Image Credit: University Fees used under Creative Commons courtesy of Raisin.co.uk

Over 320,000 University Students have signed an online petition calling for their fees to be reimbursed in light of the closure of Universities and the switch to online learning amidst the #Coronvirus pandemic.

Their case, quite simply, is this:

"All students should be reimbursed of this years tuition fees as universities are now online only due to COVID-19, with only powerpoints online for learning materials which is not worthy of up to £9,250. Furthermore, all assessments are being reconsidered to ‘make do’ and build up credits."

It's very easy to understand the frustration of these students, whose personal expense is high despite a very much disrupted year of education. On top of the university fees themselves, there's the cost of accommodation students have often pre-paid. Even those who have not prepaid are likely stuck in contracts for property they simply do not need.

There have been widespread complaints about the quality of the online learning materials provided too.

So should students be reimbursed? Let's look at the pros and cons.

Yes: Why Students Should be Reimbursed

With costs of over £9000 per year for many university students, it’s a significant cost to attend to University, even if these are not repaid until later.

In most areas of life, you’d be entitled to a refund if you paid for something you didn’t get, right? You’d be entitled to a refund if something wasn’t quite as described after you bought it on the Internet. And if you paid for a service that wasn’t provided in the way it was described, you might equally expect to be able to get a refund.

Student university fees contribute towards, not just physical lectures and seminars, but the facilities on campuses, like laboratories, libraries and so forth. With the closures, these are typically now unavailable to students for the foreseeable future.

In addition, while Universities have made the shift as well as they can to online learning, this is something plagued with difficulties. Complaints of poor quality learning materials are rife and one university was criticised for a lack of understanding for students who don’t have access to Internet or a laptop at home.

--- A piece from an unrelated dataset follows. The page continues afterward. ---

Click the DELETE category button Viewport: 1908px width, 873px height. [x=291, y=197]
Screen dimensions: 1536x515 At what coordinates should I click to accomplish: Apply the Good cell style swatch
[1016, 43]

Reimbursing students either in part of full appears, on the surface, like the right thing to do when it’s easy to see that those not on distance learning courses are not getting what they believed they were signing up for.

The Problem with Reimbursing Students

Universities still have costs. Teaching staff are still being paid to support distance learning, to grade assignments and support their students the best they can. And although many facilities are now closed, their costs are still incredibly high.

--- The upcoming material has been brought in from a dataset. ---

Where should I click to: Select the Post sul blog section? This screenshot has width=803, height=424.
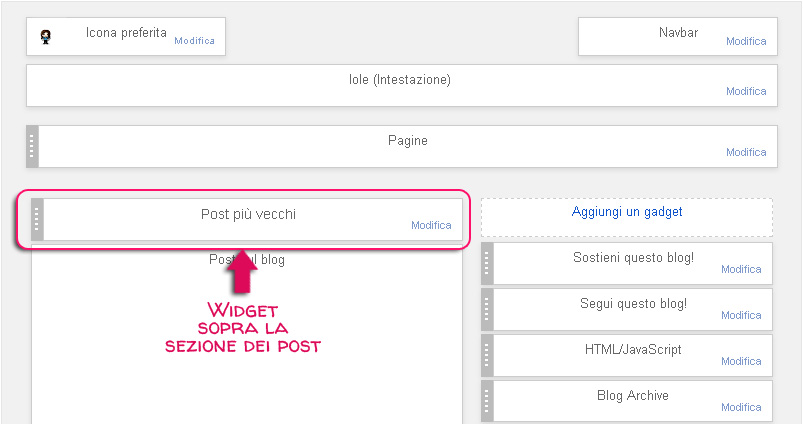(247, 335)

And let’s be honest, this situation isn’t the fault of the Universities any more than it’s the fault of the students impacted by a difficult situation.

Reimbursing students would likely have to be a Government funded venture and then there’s an argument over the fairness to International Students (who are ineligible for the Student Loans and who pay higher fees). Can we afford to do it?

And would that in turn meaning accepting that students would largely have to repeat the year? If this is the case, what happens to next year’s intake?

Universities could have never anticipated the disruption to this year’s courses and in many cases, it’s evident they’re making the strides to ensure student can still learn and be graded remotely.

So, all things considered, what do we do?

A Universities UK spokesperson is concurred that the missed face to face teaching could be “unsettling” but that the shift to online classes and remote learning means students should still be getting the education they paid for. Their advice is this:

 "We appreciate these solutions are not perfect for students but in this is an unprecedented situation. Students who are not satisfied with the support they are getting should make this known to their university in the first instance.”

So if you’re affected by this, your first port of call is to speak to your university and aim to address the shortcomings you’re experiencing in terms of getting what you need out of your course.

One thing’s for sure. No university nor student could have anticipated the level of disruption learning (and society as a whole) would experience this academic year and the only to really move forward is to keep pulling together and making the best out of the current situation.